- [Problem statement]: Down to the final character, output the records below as they stand.

- [Provided data]:

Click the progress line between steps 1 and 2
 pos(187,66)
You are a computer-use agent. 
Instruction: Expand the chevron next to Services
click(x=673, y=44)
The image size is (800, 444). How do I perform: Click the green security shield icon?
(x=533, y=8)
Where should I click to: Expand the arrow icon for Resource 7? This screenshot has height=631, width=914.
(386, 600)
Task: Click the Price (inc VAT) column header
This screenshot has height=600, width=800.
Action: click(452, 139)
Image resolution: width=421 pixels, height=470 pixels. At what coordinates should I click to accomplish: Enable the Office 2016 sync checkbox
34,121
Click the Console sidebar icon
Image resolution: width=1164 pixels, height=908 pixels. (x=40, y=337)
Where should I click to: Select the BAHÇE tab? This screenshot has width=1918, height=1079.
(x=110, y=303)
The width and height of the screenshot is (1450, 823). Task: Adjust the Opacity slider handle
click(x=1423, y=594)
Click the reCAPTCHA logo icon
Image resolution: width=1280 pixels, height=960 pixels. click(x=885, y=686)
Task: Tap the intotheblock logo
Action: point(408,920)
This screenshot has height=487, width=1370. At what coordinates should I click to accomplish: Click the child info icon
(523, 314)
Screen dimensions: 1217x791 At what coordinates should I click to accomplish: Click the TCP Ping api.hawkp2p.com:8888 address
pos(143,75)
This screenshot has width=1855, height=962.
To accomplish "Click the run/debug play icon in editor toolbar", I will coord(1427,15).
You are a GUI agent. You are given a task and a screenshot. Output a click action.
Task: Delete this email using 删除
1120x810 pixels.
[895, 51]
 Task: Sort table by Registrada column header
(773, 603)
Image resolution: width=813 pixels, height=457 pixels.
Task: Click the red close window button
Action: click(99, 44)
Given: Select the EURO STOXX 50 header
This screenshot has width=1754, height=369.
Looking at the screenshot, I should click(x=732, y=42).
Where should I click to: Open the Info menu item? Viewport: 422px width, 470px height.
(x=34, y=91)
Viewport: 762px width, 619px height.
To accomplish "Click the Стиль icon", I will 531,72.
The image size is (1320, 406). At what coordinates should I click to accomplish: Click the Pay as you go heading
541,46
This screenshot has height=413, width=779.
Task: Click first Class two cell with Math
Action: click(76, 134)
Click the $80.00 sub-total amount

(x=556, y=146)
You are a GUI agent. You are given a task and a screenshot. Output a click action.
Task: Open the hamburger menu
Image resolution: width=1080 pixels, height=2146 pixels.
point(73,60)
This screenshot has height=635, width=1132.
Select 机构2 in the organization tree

- [Answer below]:
Click the progress line between steps 1 and 2
 pos(187,66)
You are a computer-use agent. 
Instruction: Expand the chevron next to Services
click(x=673, y=44)
The image size is (800, 444). How do I perform: Click the green security shield icon?
(x=533, y=8)
Where should I click to: Expand the arrow icon for Resource 7? This screenshot has height=631, width=914.
(386, 600)
Task: Click the Price (inc VAT) column header
This screenshot has height=600, width=800.
Action: click(452, 139)
Image resolution: width=421 pixels, height=470 pixels. At what coordinates should I click to accomplish: Enable the Office 2016 sync checkbox
34,121
Click the Console sidebar icon
Image resolution: width=1164 pixels, height=908 pixels. (x=40, y=337)
Where should I click to: Select the BAHÇE tab? This screenshot has width=1918, height=1079.
(x=110, y=303)
The width and height of the screenshot is (1450, 823). Task: Adjust the Opacity slider handle
click(x=1423, y=594)
Click the reCAPTCHA logo icon
Image resolution: width=1280 pixels, height=960 pixels. click(x=885, y=686)
Task: Tap the intotheblock logo
Action: point(408,920)
This screenshot has height=487, width=1370. At what coordinates should I click to accomplish: Click the child info icon
(523, 314)
Screen dimensions: 1217x791 At what coordinates should I click to accomplish: Click the TCP Ping api.hawkp2p.com:8888 address
pos(143,75)
This screenshot has width=1855, height=962.
To accomplish "Click the run/debug play icon in editor toolbar", I will coord(1427,15).
You are a GUI agent. You are given a task and a screenshot. Output a click action.
Task: Delete this email using 删除
1120x810 pixels.
[895, 51]
 Task: Sort table by Registrada column header
(773, 603)
Image resolution: width=813 pixels, height=457 pixels.
Task: Click the red close window button
Action: click(99, 44)
Given: Select the EURO STOXX 50 header
This screenshot has width=1754, height=369.
Looking at the screenshot, I should click(x=732, y=42).
Where should I click to: Open the Info menu item? Viewport: 422px width, 470px height.
(x=34, y=91)
Viewport: 762px width, 619px height.
To accomplish "Click the Стиль icon", I will 531,72.
The image size is (1320, 406). At what coordinates should I click to accomplish: Click the Pay as you go heading
541,46
This screenshot has height=413, width=779.
Task: Click first Class two cell with Math
Action: click(76, 134)
Click the $80.00 sub-total amount

(x=556, y=146)
You are a GUI agent. You are given a task and a screenshot. Output a click action.
Task: Open the hamburger menu
Image resolution: width=1080 pixels, height=2146 pixels.
point(73,60)
This screenshot has height=635, width=1132.
Select 机构2 in the organization tree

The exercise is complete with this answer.